Everything else follows from here. Why was he taken? What do they want? What can he do about it? Everyone wants to compare this book to It, because the main characters are mostly children, and… I mean, that’s a true point of overlap between the books, but man are they nothing alike. And almost none of the things I love about that book are present here either. Some of the kids are outsider types, but some are not, and it is certainly not the meat of their friendships. There’s no sense of the sweep of a dark and disturbing history[2], no slice of small town life through a lens as warped as conservative ideology paints our mid-century past, only warped in the opposite direction. In all the ways that make that book matter, they’re nothing alike.
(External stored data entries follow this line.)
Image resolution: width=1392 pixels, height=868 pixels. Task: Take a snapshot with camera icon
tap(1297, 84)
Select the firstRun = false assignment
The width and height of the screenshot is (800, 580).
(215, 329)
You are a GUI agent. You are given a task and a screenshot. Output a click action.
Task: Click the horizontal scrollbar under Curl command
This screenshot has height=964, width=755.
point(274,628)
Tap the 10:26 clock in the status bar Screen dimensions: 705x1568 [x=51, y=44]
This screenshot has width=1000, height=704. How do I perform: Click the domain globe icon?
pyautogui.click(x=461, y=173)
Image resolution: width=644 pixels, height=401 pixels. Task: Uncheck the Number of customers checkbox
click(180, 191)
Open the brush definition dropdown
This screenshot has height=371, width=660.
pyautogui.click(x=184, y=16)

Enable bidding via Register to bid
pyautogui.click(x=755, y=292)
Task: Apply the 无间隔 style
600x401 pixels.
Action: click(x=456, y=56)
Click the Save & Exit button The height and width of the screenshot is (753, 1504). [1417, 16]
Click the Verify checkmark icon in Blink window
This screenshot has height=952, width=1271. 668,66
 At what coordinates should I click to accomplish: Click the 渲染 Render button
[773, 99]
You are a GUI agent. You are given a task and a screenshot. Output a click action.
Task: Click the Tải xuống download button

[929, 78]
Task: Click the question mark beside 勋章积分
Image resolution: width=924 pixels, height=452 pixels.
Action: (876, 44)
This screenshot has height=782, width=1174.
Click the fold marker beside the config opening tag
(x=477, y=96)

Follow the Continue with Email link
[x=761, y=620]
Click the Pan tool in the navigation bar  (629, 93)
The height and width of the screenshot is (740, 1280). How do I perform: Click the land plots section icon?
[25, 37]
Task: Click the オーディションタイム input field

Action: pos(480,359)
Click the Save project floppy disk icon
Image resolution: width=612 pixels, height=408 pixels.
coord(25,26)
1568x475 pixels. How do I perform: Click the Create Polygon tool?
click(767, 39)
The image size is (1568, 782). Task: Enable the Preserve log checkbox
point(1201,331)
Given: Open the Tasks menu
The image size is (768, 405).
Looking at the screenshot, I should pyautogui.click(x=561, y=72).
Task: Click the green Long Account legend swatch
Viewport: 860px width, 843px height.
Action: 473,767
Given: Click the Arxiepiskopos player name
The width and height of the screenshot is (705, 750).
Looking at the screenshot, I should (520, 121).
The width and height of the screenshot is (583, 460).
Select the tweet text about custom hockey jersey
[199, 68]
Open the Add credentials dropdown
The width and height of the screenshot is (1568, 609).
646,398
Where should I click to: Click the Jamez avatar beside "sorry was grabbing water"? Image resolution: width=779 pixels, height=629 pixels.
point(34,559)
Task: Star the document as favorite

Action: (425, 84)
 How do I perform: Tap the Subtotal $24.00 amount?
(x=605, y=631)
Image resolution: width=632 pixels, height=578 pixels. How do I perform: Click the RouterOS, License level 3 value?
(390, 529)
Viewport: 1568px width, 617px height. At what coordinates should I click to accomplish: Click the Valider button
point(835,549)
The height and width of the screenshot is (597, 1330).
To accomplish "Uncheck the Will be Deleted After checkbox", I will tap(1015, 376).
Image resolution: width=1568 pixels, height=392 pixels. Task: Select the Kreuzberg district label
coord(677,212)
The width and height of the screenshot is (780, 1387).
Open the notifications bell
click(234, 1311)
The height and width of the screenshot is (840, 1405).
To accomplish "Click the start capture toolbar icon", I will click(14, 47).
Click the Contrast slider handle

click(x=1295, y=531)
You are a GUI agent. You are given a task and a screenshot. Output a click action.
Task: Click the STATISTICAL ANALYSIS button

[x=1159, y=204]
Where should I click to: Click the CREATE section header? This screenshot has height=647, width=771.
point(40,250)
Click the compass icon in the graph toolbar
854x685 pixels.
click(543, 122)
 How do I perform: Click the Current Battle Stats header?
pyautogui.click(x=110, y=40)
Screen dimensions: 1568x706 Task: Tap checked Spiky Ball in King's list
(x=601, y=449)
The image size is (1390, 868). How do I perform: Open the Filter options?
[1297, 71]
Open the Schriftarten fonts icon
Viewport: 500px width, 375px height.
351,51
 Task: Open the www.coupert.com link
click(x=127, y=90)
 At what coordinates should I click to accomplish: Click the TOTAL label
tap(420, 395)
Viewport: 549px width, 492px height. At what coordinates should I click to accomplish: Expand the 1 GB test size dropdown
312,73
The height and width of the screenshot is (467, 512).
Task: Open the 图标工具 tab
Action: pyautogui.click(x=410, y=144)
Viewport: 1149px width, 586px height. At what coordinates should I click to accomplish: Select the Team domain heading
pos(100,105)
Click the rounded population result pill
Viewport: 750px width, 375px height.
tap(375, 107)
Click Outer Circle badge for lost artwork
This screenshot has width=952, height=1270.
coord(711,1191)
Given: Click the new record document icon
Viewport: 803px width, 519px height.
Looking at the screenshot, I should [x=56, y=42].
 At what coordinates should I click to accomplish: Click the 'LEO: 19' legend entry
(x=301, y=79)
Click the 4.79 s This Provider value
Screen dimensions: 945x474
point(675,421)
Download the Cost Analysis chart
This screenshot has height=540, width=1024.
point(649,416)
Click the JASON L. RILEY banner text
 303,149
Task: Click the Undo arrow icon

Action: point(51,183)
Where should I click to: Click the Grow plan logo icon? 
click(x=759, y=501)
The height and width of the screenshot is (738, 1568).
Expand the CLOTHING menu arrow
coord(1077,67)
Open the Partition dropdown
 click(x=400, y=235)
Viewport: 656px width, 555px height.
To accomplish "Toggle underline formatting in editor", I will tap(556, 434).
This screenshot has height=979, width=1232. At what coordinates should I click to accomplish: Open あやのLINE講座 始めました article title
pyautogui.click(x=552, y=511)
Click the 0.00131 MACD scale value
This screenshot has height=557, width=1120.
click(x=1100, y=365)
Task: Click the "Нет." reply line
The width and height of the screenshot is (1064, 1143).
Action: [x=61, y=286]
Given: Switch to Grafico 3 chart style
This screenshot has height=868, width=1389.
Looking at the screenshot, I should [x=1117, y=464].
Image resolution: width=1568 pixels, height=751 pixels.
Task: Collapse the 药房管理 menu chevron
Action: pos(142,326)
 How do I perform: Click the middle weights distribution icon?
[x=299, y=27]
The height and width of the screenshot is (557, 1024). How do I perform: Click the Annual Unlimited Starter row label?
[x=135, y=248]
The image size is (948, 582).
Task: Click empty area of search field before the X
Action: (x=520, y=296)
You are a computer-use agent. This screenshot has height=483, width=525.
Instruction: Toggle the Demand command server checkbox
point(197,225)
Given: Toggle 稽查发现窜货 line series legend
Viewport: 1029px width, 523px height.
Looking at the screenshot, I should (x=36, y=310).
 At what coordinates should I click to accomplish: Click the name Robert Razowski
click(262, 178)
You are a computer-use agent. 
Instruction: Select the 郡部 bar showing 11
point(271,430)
Which is not to say I did not like The Institute. It’s a lovely adventure story with characters I cared about. But it’s a fun book, not a great book. Which is okay! It’s just irritating to compare the books on the basis of “kids vs evil”.

Long story short: I hate writing reaction reviews, and I’m sorry that either of us had to sit through this one.

[1] Also, happily, it means I don’t have to dwell on how King didn’t write him nearly intelligently enough, what with the twin excuses of how would I know the difference past a certain point, and that, supernova or not, he’s still twelve.
[2] Although if the book were twice its length perhaps there could have been. This is not a thing I can recommend, though.
[3] Anyway, after further consideration, the thing I was thinking of doesn’t even really work.


I know mostly all I do is complain about being behind and/or working constantly. But here’s my point. I read another Deathlands book, right? This is the book I take camping because I might finish one or two over a long weekend, all while helping with a giant fireworks show plus explosion, and also getting up to who knows what all manner of shenanigans. (I mean, I know, but this is a public forum, of however limited readership.)

It took me a month to read Bloodlines. A month. Something has got to change, somehow. There are too many books in the world for me to take a month on a book that has otherwise taken me a day.

Also, you might argue, there are too many books in the world to read the Deathlands at all. And, well. Maybe, but this is an old argument. Especially now that this book has turned the entire series on its head. Because up until now, this has been nonstop science fiction for people who think they are gun-and-sex apocalyptic enthusiasts. (Or, if you’re me, occasional gun porn for people who are apocalypse-and-sex science fiction enthusiasts. But unlike the people it’s actually for, I’m not fooling myself.) But as of this book, they have thrown horror into the mix.

Specifically, Louisiana vampires. How weird is that? But let’s be honest, it’s the mid 1990s now (adjusted for publication date), it was a weird time.

Does this mean that around 2010 the series will introduce comic superheroes? (I’m pretty sure it definitely means that around 2003, the series will introduce zombies. Maybe sooner.)